• [Given data]:
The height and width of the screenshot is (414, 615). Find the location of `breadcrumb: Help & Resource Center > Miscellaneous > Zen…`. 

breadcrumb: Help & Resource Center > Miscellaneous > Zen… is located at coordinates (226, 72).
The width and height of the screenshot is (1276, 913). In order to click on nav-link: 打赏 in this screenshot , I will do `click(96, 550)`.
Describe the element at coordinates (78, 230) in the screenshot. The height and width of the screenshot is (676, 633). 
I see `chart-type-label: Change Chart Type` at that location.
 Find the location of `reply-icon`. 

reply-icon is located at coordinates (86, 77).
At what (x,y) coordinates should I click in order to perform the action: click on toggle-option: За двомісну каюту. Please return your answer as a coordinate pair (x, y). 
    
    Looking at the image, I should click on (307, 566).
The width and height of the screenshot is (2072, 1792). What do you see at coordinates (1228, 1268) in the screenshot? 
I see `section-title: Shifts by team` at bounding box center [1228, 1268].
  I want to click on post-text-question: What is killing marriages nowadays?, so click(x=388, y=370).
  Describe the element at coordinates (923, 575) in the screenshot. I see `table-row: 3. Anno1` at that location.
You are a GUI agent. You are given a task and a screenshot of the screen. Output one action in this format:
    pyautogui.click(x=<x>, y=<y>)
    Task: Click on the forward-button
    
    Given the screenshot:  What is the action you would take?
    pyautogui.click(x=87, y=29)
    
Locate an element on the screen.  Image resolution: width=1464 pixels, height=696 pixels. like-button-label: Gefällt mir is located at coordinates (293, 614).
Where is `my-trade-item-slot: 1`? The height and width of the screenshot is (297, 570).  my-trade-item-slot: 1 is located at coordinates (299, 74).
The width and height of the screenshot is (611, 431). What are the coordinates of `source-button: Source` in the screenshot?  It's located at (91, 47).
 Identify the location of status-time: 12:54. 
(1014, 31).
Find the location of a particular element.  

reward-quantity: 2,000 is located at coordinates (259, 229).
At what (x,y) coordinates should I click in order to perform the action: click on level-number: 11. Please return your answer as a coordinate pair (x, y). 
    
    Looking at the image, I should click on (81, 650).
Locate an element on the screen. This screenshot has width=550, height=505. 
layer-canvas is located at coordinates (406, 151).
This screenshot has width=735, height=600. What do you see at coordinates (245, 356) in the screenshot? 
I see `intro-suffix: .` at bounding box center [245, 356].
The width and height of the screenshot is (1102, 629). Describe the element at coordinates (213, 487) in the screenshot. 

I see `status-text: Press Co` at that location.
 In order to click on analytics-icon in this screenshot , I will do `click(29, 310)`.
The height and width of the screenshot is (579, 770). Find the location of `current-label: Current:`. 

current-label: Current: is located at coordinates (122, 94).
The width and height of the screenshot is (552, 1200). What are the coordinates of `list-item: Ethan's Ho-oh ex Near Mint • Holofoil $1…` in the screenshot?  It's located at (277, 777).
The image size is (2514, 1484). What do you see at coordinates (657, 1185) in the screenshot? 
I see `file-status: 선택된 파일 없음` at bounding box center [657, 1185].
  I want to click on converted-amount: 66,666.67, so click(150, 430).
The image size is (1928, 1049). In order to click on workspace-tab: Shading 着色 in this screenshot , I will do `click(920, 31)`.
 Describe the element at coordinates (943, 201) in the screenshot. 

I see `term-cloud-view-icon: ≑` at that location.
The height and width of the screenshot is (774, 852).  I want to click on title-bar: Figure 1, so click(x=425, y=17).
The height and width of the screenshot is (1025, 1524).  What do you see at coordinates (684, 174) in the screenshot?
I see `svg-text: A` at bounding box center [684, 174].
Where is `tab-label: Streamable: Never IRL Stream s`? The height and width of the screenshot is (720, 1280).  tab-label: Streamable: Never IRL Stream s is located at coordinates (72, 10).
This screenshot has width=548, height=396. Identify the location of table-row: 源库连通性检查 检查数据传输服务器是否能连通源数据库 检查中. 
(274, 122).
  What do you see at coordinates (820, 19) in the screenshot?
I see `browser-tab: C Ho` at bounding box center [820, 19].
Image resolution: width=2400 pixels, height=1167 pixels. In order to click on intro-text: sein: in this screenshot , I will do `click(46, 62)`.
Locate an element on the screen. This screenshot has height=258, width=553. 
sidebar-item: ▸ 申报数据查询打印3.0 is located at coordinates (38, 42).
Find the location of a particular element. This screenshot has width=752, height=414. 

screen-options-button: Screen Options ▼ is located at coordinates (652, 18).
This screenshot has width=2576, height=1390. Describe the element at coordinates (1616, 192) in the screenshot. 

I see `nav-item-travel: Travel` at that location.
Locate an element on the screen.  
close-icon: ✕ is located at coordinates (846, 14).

• [Problem requirements]: Return each line of the records above that contains the string "item", copied without changes.

• [Reply]:
Where is `my-trade-item-slot: 1`? The height and width of the screenshot is (297, 570).  my-trade-item-slot: 1 is located at coordinates (299, 74).
The width and height of the screenshot is (552, 1200). What are the coordinates of `list-item: Ethan's Ho-oh ex Near Mint • Holofoil $1…` in the screenshot?  It's located at (277, 777).
sidebar-item: ▸ 申报数据查询打印3.0 is located at coordinates (38, 42).
I see `nav-item-travel: Travel` at that location.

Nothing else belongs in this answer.